-- Begin --
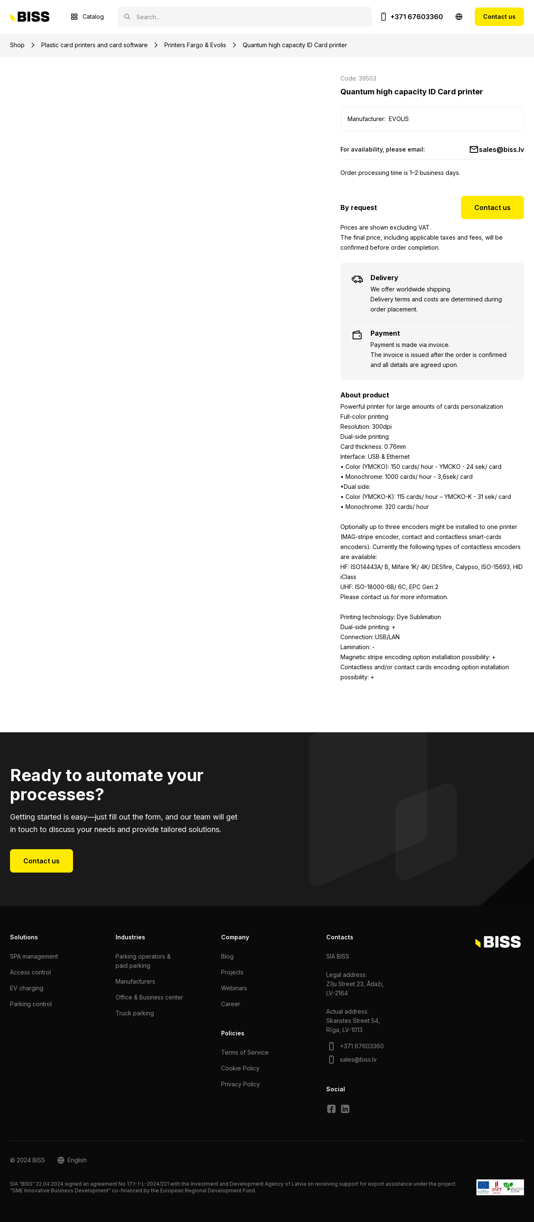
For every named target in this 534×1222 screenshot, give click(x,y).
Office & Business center (149, 997)
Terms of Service (245, 1052)
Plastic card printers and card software (94, 44)
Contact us (499, 16)
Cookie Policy (240, 1068)
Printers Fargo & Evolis (195, 44)
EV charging (26, 988)
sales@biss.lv (501, 149)
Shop (17, 44)
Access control (30, 972)
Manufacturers (135, 981)
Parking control (31, 1003)
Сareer (230, 1003)
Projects (232, 972)
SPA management (34, 956)
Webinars (234, 988)
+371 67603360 (416, 17)
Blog (227, 956)
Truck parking (135, 1013)
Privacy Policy (240, 1084)
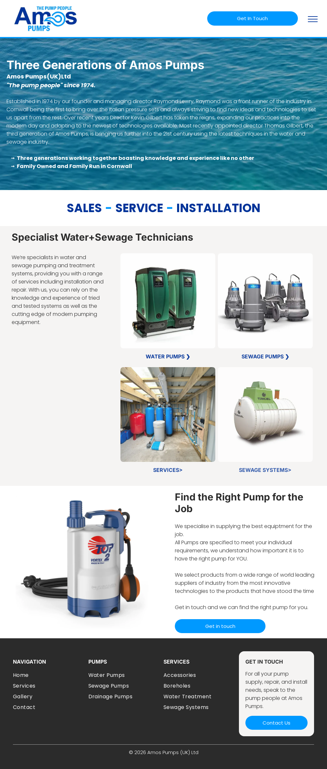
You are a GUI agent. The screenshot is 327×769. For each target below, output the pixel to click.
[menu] (312, 19)
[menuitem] (48, 675)
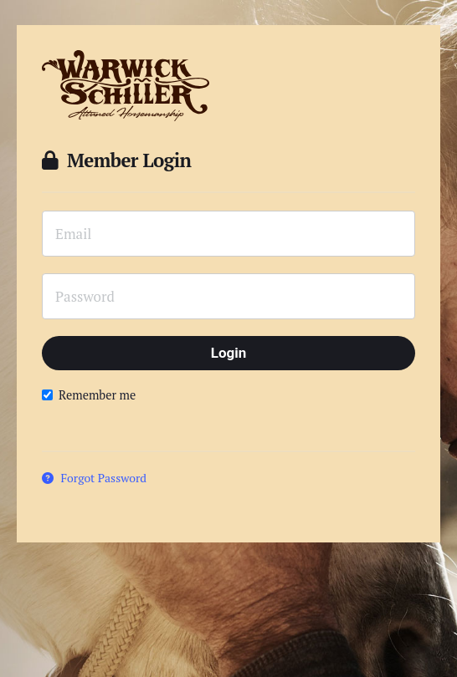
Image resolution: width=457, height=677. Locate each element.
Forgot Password (94, 478)
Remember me (89, 395)
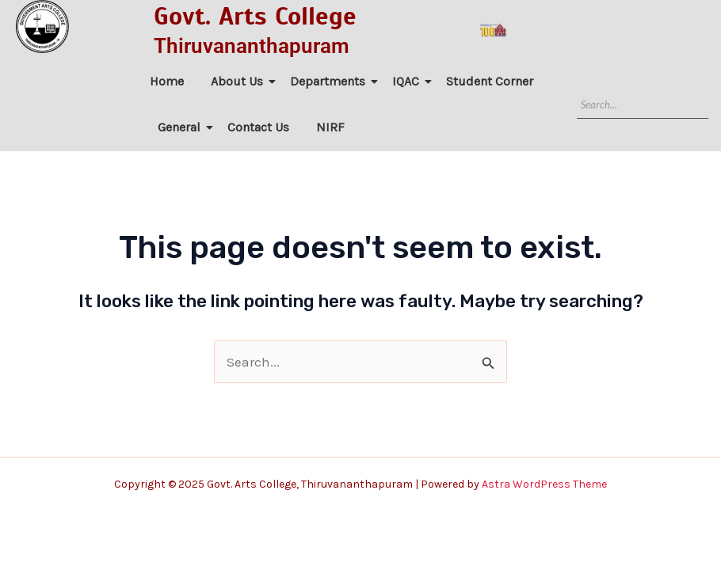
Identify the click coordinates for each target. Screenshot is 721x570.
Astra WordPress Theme (544, 484)
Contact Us (258, 127)
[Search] (642, 105)
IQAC (408, 81)
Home (167, 81)
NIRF (330, 127)
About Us (240, 81)
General (182, 127)
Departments (330, 81)
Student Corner (489, 81)
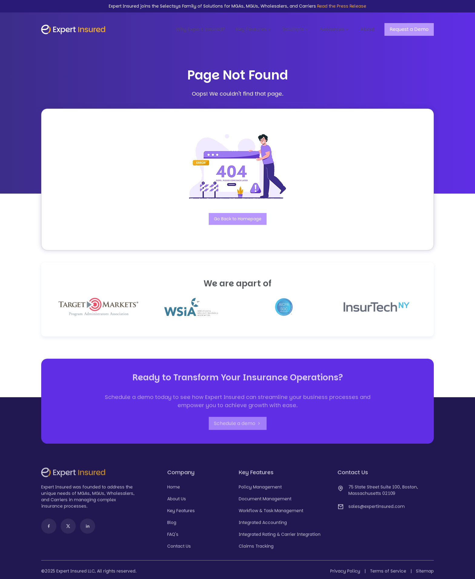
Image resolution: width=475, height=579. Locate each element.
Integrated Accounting (263, 525)
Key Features (253, 29)
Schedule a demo (237, 426)
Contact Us (179, 549)
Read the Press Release (341, 6)
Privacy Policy (345, 574)
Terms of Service (388, 574)
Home (173, 490)
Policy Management (260, 490)
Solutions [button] (295, 29)
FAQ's (172, 537)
-- End --
● PROBLEM STATEMENT
Please give the lines from the one holding "Privacy Policy (345, 574)" through the end of the records again, inclusive, with "Terms of Service" changed to "Terms of Use" and everything else left as it is. Return only those lines.

● SOLUTION TO THIS PROBLEM
Privacy Policy (345, 574)
Terms of Use (388, 574)
Home (173, 490)
Policy Management (260, 490)
Solutions [button] (295, 29)
FAQ's (172, 537)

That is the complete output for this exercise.